5059016 Aug 12  2017 Liz12-L128_S12_L001_R1_001.fastq.gz
6920420 Aug 12  2017 Liz12-L128_S12_L001_R2_001.fastq.gz

3722668 Aug 12  2017 Liz13-L130_S13_L001_R1_001.fastq.gz
5360458 Aug 12  2017 Liz13-L130_S13_L001_R2_001.fastq.gz

Please let me know if more clarification is needed on what I included. I am basically wondering if this is happening because my reverse reads are way worse than my forward reads and if the overall quality of these samples in general is creating the problem. My collaborators have run single-end on these samples through QIIME1 and I would ideally like to be more conservative by merging both if possible... even if that means dropping a few samples.

I think it is also worth mentioning that I have run through the rest of the QIIME2 tutorial with both the forward and reverse reads using Deblur and had no problems using that filtering step over DADA2.

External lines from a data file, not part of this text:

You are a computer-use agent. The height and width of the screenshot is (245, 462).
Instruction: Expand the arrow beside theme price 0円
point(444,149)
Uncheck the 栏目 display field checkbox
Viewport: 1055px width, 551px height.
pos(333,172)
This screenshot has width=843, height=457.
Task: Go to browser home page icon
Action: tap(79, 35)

Any guidance on next steps would be greatly appreciated!

All the Best,
Tabor

Bingo — this is what dada2 is complaining about when it says:

This error has been reported by many on the forum, and you can read the archive to see the source and solution to this problem:
https://forum.qiime2.org/search?q=Mismatched%20forward%20and%20reverse%20sequence%20files

Chances are your sequences went through some sort of initial quality filtering outside of QIIME 2, which led to some sequences being dropped in one read or the other, causing this mismatch. Is this true? Or do you have any other ideas for the discrepancy?

It looks like the validation ensures that matching file pairs exist, but it does not ensure that paired reads exist within those files. So your wc test is more diagnostic of the problem here.

My advice:

  1. if you know or can figure out why there would be different read counts (e.g., there was some type of pre-QIIME 2 processing that may have dropped reads... if you know of anything, then let's discuss), then go back to the rawest form of the data that you can.
  2. if not, then you are faced with a choice: figure out what went wrong, proceed with only the forward reads (after all, the reverse is not great), or attempt to correct it!

Thank you for the reply!

It looks like these were the rawest form of the reads we received, the sequencing core they came from did demultiplex them before they were sent our way. So the fact they were already demultiplexed might be why I am running into this error.

Thank you for the help and I will keep working at trying to find the root of the problem and if not can run it through Deblur instead.

how did they demultiplex? that's most likely the root cause. E.g., if the demux performed any type of QC, or if reads without a sample barcode were dropped independent of their pair.

All the samples have barcodes and the facility doesn’t do any type of filtering beforehand.

I am starting to think that the way they were downloaded offline weren’t the complete files and is why they are all different. Thanks for the help and I will see if re-downloading fixes my error!

This topic was automatically closed 31 days after the last reply. New replies are no longer allowed.